Ketentuan Undang-undang Pornografi* yang terkait dengan media Internet dan perbuatan hukum pengguna Internet – Draft Matriks
Disusun oleh: Sonny Zulhuda
Media Internet merupakan salah satu obyek pengaturan UUP yang mencakup pasal-pasal pidana bagi siapa saja yang menyebarluaskan atau mengunduh pornografi melalui media informasi dan komunikasi itu.
Selain itu ada juga pasal-pasal yang terkait pencegahan, pembuktian dan pnyidikan.
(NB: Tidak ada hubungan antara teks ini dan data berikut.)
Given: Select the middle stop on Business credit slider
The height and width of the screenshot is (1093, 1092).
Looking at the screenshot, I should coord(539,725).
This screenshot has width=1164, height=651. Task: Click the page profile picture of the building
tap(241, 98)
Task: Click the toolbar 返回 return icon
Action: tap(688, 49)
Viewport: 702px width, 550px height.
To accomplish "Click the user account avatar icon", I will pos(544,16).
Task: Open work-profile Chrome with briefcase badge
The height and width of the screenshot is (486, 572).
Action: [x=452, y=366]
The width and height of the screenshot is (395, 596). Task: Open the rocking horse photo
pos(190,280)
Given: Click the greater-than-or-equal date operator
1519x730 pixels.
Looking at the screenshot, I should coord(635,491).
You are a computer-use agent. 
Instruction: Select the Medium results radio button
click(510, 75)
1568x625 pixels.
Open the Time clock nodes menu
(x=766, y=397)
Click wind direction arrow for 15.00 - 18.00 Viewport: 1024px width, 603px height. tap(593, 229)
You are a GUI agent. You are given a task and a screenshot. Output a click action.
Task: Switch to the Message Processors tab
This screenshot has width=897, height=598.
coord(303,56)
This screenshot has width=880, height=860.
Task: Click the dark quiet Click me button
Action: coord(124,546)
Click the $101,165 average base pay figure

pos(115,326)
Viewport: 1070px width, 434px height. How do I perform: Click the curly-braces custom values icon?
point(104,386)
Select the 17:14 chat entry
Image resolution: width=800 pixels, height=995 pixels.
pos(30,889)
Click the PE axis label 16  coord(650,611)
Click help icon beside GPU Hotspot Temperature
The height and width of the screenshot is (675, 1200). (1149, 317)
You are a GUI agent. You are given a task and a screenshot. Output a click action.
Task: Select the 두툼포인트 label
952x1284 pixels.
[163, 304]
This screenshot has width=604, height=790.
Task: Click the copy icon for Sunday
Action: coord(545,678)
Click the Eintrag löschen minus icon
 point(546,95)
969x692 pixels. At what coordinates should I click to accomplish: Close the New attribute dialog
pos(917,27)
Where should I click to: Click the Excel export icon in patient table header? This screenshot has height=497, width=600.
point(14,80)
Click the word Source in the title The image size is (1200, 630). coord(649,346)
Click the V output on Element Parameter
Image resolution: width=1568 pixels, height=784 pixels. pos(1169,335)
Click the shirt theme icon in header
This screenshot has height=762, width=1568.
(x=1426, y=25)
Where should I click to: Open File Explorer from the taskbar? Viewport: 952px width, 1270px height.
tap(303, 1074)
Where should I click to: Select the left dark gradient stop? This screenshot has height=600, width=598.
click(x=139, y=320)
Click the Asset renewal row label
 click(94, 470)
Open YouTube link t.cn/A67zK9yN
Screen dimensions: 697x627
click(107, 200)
Pasal-pasal ini dilihat melengkapi peraturan perundangan yang sebelumnya juga baru disahkan oleh DPR pada bulan maret lalu, yaitu Undang-undang Informasi dan Transaksi Elektronik (UUITE).
Dengan adanya kepastian hukum ini, kita berharap citra negatif Internet dapat dipebaiki dan dengan demikian dapat menumbuhkan masyarakat informasi Indonesia yang kreatif, produktif dan beretika tinggi.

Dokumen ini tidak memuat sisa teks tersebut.